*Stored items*
────────────────────────────────────────
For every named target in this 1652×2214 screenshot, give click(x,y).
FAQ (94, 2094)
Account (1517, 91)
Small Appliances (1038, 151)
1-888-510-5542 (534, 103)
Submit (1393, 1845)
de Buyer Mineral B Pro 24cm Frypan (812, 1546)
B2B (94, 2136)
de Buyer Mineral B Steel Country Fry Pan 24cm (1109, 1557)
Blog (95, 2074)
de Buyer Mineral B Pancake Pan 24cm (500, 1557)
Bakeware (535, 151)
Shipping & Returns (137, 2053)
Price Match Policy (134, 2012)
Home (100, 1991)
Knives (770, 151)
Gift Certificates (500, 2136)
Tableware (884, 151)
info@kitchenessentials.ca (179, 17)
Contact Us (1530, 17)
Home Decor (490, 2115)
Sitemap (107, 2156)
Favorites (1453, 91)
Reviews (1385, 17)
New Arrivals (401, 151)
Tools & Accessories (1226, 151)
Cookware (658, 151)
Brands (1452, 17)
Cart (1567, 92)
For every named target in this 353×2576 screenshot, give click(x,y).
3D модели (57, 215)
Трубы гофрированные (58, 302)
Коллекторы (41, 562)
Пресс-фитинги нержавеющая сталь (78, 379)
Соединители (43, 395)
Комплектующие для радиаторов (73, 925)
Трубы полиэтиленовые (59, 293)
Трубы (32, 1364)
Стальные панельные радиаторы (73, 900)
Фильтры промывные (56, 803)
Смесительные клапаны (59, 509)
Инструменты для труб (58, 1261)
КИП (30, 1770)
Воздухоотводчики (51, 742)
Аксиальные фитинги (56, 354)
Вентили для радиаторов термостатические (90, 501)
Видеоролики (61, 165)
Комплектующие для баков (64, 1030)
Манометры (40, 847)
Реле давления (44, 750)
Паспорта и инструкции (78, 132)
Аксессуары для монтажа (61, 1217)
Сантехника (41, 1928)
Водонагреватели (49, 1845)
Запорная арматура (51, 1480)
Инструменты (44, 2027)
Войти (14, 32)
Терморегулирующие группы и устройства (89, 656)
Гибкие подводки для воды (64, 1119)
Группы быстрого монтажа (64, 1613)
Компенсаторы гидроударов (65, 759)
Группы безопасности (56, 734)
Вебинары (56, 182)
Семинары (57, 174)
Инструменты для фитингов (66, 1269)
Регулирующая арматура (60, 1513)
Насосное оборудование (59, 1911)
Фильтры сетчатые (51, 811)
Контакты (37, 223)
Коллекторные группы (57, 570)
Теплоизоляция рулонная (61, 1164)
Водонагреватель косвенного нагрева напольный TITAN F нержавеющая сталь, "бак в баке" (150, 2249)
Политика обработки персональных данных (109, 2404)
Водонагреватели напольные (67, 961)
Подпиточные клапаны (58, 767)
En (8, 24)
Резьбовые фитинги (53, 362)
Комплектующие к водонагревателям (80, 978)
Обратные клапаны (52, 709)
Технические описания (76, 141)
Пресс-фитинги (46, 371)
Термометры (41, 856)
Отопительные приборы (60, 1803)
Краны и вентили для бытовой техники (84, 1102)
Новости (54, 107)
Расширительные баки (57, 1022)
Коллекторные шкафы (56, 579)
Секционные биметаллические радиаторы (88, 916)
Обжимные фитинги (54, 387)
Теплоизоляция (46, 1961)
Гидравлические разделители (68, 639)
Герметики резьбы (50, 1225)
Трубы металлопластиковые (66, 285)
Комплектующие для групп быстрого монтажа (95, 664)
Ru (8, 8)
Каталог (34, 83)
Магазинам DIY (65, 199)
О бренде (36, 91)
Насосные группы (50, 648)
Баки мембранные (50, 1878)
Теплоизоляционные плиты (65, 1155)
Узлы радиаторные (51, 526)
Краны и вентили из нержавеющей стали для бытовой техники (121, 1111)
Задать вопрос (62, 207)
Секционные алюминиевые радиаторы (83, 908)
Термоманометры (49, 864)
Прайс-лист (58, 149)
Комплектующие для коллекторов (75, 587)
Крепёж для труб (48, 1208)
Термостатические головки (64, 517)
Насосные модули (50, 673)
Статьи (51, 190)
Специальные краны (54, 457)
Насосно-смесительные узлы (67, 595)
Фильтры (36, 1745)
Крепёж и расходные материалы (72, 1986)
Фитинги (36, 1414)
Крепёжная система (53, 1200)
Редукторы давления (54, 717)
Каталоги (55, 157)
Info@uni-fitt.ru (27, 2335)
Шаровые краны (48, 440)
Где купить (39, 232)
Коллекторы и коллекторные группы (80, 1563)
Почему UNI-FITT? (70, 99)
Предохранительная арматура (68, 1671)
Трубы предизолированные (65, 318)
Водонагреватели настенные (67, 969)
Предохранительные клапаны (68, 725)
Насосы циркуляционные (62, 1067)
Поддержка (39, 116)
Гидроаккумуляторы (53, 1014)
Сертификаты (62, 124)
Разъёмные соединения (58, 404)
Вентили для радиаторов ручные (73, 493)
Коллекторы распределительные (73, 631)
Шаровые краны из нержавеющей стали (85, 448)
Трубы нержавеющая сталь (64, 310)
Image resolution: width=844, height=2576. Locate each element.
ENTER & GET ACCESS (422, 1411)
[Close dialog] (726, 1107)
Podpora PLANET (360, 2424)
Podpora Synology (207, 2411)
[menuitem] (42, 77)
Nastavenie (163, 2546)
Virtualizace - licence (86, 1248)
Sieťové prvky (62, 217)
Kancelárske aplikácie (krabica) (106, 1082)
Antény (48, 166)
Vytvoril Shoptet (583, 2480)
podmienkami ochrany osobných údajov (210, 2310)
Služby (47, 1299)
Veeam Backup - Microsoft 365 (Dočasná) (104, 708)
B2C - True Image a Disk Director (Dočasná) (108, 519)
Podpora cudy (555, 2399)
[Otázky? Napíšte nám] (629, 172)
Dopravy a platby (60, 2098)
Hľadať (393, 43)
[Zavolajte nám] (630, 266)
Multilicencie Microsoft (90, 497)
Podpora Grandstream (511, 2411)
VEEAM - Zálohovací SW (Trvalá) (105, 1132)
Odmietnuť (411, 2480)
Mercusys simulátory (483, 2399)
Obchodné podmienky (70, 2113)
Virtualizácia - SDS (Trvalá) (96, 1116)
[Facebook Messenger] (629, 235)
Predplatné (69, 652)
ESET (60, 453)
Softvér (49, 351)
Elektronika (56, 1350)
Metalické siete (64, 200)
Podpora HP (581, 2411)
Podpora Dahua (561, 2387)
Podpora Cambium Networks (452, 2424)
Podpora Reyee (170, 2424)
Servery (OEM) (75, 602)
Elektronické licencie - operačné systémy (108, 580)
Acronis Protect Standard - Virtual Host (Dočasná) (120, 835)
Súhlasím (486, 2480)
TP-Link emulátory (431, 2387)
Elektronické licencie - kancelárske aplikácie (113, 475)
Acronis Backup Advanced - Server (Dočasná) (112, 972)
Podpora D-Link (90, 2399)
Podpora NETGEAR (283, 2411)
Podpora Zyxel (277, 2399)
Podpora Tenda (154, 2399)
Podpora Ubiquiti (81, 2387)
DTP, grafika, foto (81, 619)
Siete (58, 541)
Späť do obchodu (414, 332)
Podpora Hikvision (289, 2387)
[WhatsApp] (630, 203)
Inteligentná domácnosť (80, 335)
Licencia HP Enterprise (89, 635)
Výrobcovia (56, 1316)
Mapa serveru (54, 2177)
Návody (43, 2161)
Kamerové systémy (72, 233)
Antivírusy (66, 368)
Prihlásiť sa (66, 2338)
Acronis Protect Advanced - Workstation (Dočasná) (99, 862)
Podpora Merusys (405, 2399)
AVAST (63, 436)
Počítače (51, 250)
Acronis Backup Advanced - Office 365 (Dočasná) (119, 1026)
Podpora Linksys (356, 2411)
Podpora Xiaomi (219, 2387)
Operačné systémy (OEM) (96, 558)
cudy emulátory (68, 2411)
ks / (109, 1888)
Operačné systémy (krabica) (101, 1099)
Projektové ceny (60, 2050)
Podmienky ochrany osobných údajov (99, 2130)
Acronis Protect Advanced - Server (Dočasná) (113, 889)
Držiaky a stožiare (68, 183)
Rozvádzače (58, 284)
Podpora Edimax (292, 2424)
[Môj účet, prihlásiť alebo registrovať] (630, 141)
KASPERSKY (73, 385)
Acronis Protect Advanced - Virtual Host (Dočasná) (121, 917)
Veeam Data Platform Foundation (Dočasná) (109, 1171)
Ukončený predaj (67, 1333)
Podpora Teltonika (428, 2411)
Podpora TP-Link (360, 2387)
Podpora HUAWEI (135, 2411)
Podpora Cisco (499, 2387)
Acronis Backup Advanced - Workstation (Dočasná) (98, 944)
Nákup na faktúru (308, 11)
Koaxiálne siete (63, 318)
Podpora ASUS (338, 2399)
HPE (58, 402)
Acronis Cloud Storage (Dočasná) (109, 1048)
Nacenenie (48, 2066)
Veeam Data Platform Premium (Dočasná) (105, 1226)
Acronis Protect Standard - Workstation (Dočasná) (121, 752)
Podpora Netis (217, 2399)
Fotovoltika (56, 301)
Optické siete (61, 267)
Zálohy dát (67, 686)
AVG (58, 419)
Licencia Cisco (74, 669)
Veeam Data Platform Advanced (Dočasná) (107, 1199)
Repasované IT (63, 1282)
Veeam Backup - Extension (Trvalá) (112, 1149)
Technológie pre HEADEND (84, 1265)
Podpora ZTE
────────────────────────────────────────
Look for the word "údajov" in every line of the records. State how many lines contain it, and write only the number.

2